Now say we have a PCI Ethernet card (and it is using memory-mapped IO), the Ethernet card will have some memory as a buffer to put data to send down the wire in, and whenever the Ethernet driver wants to send the data down the wire, it can ask the Ethernet card to do that.
Now I assume that a part of the mapped memory for the Ethernet card is a "command register", and when you write for example the string "send it"
to this command register, the Ethernet card will send the buffer down the wire.
Now my question is, how does the Ethernet card knows that the memory for the control register has been written to? does the Ethernet card polls the memory content for the control register, or is there some mechanism that is used to send a signal automatically to the Ethernet card whenever the memory address for the control register is written to (so kind of like an interrupt, but in the opposite direction)?
Upvotes: 0
Views: 491
Reputation: 364128
MMIO lets you use load and store instructions instead of IN
and OUT
instructions, but the device still sees commands, not just memory accesses.
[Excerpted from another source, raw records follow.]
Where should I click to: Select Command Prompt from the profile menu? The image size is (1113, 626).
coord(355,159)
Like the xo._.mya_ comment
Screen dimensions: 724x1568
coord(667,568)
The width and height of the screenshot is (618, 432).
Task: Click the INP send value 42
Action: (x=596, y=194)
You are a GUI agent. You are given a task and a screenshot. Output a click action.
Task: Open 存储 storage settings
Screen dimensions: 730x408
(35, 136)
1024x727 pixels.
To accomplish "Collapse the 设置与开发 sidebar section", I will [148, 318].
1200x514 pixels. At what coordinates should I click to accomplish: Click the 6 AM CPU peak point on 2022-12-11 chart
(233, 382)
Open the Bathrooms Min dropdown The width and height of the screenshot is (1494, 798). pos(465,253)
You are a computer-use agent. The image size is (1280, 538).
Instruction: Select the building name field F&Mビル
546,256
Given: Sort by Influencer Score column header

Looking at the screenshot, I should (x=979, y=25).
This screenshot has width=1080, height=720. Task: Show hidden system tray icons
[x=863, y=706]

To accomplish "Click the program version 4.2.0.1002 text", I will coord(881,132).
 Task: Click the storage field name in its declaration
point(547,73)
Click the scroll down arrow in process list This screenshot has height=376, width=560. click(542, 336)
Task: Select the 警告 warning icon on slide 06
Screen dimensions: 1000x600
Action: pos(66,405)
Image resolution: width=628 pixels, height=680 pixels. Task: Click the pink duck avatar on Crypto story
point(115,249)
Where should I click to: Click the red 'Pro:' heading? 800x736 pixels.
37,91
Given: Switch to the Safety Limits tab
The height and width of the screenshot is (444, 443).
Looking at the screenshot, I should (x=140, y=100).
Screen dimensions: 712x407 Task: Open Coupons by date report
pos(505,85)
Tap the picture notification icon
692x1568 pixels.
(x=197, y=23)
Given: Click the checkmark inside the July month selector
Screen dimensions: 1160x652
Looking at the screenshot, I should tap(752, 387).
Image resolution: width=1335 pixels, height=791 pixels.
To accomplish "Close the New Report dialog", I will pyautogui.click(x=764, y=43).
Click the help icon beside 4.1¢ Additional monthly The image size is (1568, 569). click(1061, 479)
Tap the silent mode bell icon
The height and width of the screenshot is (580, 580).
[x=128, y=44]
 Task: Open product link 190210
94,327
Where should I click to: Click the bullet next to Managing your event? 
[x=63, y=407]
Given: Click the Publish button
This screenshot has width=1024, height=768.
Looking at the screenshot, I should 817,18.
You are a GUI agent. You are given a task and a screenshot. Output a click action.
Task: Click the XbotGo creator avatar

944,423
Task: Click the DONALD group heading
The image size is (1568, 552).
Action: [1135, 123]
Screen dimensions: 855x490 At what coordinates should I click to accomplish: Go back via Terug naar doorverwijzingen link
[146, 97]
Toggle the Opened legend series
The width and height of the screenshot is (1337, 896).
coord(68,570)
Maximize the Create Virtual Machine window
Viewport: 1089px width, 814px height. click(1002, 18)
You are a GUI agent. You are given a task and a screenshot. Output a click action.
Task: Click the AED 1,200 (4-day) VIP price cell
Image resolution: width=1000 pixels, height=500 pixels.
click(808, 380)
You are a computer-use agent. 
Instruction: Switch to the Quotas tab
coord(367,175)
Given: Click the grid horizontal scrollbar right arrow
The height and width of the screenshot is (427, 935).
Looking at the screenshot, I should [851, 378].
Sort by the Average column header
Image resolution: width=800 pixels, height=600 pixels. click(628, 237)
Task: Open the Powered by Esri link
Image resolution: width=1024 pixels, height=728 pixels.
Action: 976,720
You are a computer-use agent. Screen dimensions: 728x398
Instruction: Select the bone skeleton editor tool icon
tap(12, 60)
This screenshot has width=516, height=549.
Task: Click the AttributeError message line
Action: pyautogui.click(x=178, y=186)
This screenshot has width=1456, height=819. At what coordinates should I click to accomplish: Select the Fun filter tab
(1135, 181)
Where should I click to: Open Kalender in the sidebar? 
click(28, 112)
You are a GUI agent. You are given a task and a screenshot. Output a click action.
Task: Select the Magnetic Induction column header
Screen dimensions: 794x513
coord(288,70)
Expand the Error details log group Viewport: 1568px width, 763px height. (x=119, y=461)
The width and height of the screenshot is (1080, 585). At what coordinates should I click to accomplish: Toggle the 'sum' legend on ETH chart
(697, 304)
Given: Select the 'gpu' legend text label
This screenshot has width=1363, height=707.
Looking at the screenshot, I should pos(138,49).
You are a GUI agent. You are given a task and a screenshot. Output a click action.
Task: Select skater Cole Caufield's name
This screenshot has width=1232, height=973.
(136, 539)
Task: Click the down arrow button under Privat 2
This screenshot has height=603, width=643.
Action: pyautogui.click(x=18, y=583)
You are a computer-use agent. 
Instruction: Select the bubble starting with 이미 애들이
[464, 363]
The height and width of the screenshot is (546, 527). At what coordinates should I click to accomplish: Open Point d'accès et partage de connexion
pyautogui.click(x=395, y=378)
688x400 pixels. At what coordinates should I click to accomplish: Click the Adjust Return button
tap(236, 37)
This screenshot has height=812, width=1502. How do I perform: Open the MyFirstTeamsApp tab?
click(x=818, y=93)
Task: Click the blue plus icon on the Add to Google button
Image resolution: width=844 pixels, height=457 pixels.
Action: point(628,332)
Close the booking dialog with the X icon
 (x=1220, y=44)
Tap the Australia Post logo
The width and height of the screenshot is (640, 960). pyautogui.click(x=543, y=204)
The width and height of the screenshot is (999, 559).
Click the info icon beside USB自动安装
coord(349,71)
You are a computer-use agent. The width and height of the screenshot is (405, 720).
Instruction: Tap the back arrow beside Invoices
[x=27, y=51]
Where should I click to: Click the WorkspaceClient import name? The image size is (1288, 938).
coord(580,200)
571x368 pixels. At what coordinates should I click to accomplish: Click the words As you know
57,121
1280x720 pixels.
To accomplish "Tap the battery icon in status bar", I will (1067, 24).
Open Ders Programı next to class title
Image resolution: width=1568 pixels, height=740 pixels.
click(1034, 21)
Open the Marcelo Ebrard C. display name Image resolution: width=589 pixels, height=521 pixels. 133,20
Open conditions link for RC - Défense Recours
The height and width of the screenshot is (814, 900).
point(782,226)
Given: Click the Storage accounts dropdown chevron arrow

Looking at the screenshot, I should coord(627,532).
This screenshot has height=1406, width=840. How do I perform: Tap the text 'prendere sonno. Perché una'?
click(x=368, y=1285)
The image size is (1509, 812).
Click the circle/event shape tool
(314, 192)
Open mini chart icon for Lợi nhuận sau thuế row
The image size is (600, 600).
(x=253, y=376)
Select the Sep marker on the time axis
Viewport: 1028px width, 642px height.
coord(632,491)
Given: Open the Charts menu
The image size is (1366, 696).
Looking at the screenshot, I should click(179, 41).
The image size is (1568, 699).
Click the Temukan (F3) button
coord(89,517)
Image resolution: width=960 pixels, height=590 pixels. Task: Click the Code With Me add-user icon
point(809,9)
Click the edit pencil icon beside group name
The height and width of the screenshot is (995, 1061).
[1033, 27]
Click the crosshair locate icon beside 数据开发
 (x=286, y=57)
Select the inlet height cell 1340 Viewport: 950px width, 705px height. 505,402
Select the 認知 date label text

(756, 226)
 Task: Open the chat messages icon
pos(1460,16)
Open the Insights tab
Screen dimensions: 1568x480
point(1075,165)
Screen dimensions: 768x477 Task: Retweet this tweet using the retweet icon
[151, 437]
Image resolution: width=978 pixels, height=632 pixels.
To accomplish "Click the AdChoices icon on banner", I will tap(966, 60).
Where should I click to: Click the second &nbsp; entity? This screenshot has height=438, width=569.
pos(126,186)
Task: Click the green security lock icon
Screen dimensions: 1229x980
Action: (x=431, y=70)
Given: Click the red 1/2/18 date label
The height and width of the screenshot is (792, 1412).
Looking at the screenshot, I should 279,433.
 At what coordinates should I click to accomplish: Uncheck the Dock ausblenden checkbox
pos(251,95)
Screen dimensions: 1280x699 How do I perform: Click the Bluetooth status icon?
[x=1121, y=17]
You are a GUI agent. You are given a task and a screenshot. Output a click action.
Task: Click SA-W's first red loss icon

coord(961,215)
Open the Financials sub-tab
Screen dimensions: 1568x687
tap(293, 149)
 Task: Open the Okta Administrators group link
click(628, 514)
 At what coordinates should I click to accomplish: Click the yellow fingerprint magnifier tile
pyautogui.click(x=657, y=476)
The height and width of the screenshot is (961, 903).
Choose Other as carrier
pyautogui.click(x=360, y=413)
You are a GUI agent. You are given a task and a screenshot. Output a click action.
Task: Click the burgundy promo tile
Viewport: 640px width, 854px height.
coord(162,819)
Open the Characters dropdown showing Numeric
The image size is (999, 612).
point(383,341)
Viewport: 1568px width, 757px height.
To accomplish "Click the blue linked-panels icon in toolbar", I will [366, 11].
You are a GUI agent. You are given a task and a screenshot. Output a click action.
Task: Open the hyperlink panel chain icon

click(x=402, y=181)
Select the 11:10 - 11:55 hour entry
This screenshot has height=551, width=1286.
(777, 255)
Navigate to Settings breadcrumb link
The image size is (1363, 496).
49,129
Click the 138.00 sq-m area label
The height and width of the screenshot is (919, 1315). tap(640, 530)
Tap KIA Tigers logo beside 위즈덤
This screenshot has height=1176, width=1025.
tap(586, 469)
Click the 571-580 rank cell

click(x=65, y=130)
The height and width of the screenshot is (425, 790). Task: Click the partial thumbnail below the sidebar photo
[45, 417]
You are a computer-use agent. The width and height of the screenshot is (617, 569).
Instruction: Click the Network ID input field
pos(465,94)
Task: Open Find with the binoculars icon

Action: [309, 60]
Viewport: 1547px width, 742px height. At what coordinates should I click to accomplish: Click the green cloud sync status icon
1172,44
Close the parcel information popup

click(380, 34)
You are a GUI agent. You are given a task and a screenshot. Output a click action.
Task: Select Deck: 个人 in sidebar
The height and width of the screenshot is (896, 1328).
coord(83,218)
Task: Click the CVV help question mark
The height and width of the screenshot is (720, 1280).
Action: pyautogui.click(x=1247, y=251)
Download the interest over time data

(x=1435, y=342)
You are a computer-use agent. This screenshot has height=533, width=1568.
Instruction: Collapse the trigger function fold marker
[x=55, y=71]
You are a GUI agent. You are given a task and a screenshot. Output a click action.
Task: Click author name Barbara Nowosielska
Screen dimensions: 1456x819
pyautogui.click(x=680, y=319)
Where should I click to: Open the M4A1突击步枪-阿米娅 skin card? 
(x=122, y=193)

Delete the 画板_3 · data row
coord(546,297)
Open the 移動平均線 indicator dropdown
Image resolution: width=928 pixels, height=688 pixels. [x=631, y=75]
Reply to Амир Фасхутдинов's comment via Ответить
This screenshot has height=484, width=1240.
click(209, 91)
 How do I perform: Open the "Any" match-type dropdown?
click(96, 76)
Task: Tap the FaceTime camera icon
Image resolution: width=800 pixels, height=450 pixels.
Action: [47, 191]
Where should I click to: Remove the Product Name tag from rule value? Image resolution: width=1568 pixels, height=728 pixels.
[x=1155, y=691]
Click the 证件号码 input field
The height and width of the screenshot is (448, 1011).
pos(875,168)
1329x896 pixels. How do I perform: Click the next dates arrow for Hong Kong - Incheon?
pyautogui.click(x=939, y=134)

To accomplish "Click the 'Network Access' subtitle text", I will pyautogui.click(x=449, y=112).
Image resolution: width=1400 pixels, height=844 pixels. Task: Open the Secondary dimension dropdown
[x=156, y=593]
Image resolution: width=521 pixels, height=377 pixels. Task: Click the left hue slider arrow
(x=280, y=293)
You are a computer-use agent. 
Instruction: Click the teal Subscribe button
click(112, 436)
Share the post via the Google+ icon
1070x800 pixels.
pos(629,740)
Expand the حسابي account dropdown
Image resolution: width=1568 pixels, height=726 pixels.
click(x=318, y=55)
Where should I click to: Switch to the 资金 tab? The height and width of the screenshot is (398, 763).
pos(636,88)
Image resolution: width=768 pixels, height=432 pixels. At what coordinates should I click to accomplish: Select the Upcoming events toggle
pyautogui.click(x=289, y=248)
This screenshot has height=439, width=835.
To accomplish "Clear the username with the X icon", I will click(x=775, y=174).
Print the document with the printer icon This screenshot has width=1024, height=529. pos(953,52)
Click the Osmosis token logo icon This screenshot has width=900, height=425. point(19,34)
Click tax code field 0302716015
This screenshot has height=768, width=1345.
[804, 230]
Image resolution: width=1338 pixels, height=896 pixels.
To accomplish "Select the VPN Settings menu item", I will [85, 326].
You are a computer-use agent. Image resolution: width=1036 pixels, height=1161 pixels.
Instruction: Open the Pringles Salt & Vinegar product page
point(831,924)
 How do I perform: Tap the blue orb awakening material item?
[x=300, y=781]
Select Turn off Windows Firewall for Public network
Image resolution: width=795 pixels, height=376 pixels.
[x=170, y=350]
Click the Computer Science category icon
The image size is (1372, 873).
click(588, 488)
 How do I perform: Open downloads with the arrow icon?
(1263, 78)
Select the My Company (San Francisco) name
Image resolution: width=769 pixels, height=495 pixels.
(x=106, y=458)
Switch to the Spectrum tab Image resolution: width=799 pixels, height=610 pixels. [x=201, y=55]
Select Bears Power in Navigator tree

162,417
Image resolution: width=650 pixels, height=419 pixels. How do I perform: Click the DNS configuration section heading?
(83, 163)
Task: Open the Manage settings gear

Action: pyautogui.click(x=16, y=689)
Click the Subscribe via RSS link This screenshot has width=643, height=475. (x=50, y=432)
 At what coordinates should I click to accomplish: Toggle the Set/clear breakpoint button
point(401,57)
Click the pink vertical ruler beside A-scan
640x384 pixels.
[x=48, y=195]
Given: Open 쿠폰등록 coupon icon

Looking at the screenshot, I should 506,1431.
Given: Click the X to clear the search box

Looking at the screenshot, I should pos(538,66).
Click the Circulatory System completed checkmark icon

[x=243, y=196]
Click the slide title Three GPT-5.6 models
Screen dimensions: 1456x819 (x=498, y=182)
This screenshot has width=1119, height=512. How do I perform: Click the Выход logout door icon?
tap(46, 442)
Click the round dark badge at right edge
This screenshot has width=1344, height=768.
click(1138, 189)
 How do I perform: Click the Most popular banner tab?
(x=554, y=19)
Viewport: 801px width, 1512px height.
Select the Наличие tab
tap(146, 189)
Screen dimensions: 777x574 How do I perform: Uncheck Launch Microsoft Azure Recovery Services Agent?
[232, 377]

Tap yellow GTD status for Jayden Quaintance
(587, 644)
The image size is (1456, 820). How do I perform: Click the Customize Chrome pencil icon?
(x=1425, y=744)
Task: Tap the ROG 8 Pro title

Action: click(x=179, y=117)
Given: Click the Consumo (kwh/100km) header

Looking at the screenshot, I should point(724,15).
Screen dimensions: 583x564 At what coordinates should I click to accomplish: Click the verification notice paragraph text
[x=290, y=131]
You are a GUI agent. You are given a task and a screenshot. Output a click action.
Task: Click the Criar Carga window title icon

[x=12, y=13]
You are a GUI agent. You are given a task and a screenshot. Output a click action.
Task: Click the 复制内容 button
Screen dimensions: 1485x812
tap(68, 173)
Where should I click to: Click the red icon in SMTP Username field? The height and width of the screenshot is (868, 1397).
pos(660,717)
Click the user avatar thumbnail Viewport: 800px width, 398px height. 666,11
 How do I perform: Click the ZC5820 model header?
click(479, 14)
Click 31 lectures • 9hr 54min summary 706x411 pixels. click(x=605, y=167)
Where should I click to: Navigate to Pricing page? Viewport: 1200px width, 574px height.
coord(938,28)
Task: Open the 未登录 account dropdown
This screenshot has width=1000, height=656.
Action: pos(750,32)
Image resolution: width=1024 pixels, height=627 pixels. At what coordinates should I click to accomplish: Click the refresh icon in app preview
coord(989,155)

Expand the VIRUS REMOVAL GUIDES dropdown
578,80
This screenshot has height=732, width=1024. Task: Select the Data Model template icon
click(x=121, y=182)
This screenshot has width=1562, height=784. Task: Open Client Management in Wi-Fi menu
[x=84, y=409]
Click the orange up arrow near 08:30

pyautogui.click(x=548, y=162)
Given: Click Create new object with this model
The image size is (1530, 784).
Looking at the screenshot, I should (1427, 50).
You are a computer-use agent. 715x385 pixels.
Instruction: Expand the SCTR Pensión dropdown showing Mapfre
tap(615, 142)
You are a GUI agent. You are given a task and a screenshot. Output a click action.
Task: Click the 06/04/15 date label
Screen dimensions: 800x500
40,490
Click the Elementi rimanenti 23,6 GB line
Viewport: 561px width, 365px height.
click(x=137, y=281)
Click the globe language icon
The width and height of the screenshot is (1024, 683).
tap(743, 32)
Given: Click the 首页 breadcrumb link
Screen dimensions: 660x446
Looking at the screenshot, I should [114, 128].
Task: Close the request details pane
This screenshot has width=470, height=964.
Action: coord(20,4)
That's why it's MMIO, not just memory-mapped device memory.
Upvotes: 0
Reputation: 12435
The address range of memory-mapped IO for a PCI card is controlled by the Base Address Registers (BARs) of the PCI device. When the CPU accesses a memory address within the range of a BAR, the memory access is routed directly to the device (along with the data, if it is a write operation), instead of being routed to memory. When the PCI device receives the memory access it immediately updates the designated control register. If the MMIO access is a read operation, the device responds to the CPU with the appropriate value.